La traducción retorcida de genomas oncogénicos produce proteínas específicas de tumores cuya inmunorreactividad las convierte en antígenos candidatos ideales para la inmunoterapia dirigida. A través de una identificación proteómica en profundidad, los autores identificaron 388 nuevos péptidos, de los cuales se predijo que 116 péptidos se unirían al MHC pero no se identificaron en tejidos normales. Lnc-AKAP14-1:3 y lnc-CXorf36-3:1 son objetivos inmunes candidatos específicos del paciente, correspondientes a regiones no codificantes. Sus productos proteicos están elevados en uno y dos tumores respectivamente, y su presencia ha obtenido múltiples péptidos de localización. . apoyo.
Esto demuestra que algunos péptidos nuevos se expresan altamente en tumores individuales y también ilustra que algunos péptidos se expresan altamente en tejidos tumorales. Por tanto, la identificación de dianas antigénicas en el proteoma puede simplificar el desarrollo de inmunoterapias, ya que el sistema inmunológico se activa mediante fragmentos de proteínas que se muestran en el MHC. Estas evaluaciones altamente confiables demuestran que el análisis proteómico de perfiles de proteínas de alta calidad desempeñará un papel importante en el avance de la medicina personalizada.

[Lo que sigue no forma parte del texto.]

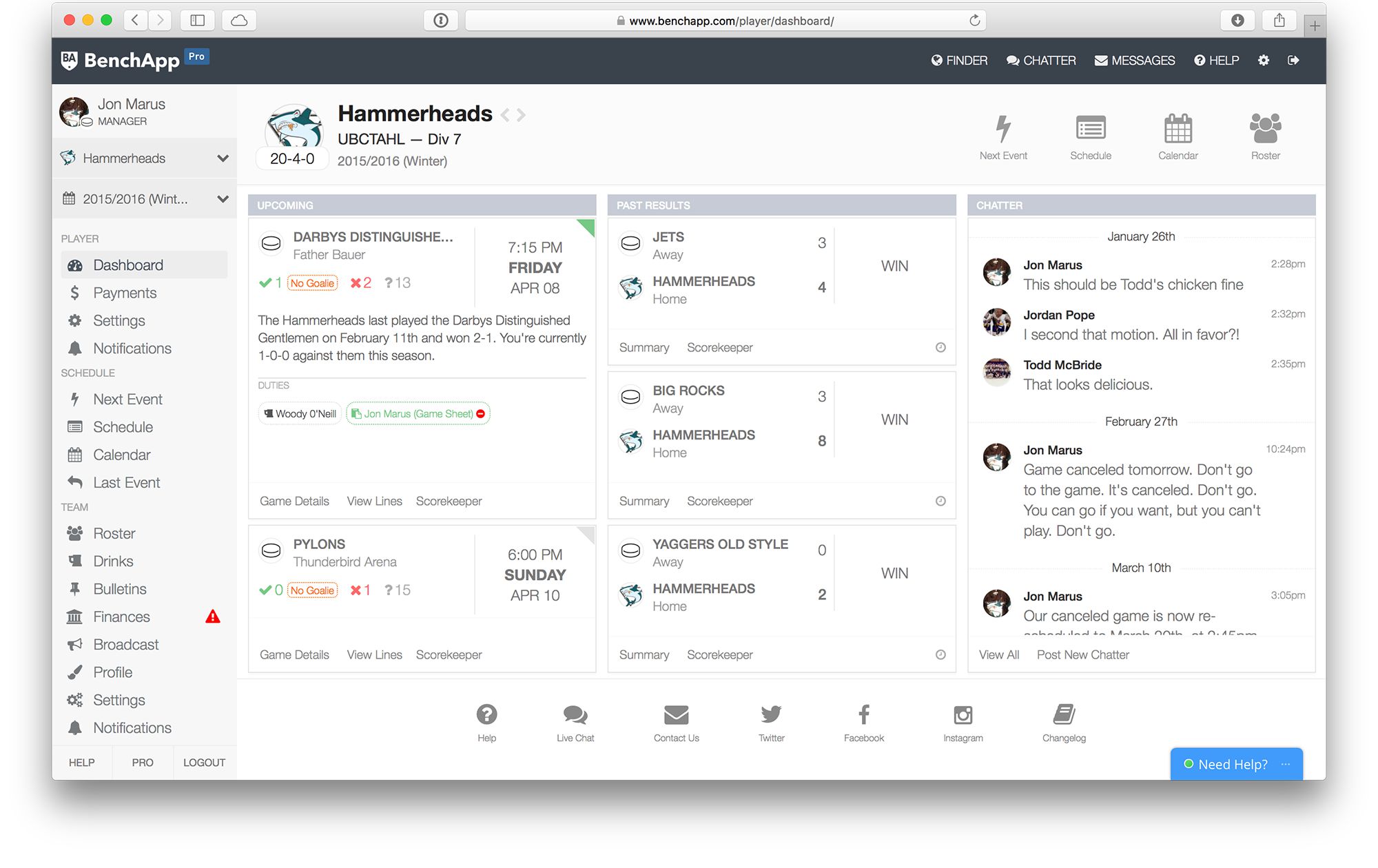Navigate forward using the arrow beside Hammerheads

(x=522, y=114)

Este estudio es el primero que clasifica los subtipos de tumores de mama basándose en un análisis imparcial de los perfiles del proteoma. La correlación significativa de los miembros cuantitativos de proteínas demuestra la confiabilidad del análisis cuantitativo de proteínas y, mediante análisis adicionales de proteómica y mediciones de sistemas paralelos, podemos obtener más conocimientos en el campo del cáncer de mama. Estos conocimientos incluyen determinar la segregación inequívoca de tumores de tipo basal en función de la composición inmune, inferir el control regulatorio de genes marcadores de cáncer característicos mediante la fosforilación de grupos específicos de proteínas reguladoras, revelar la preferencia glucolítica de subtipos de tumores proliferativos e identificar posibles cambios en el número de copias. se atenúan mediante mecanismos reguladores a nivel proteico, como la ubiquitinación y la posterior degradación en el proteosoma. Además, la expresión de MET-EGFR*** también se ha identificado como biomarcador para validar subtipos tumorales. La estratificación de pacientes basada en datos proteómicos de alta calidad está marcada por la concordancia con múltiples niveles de sistemas e inmunohistoquímica, lo que enfatiza la utilidad de varios métodos para traducir los hallazgos a nivel de sistemas en estrategias de tratamiento efectivas.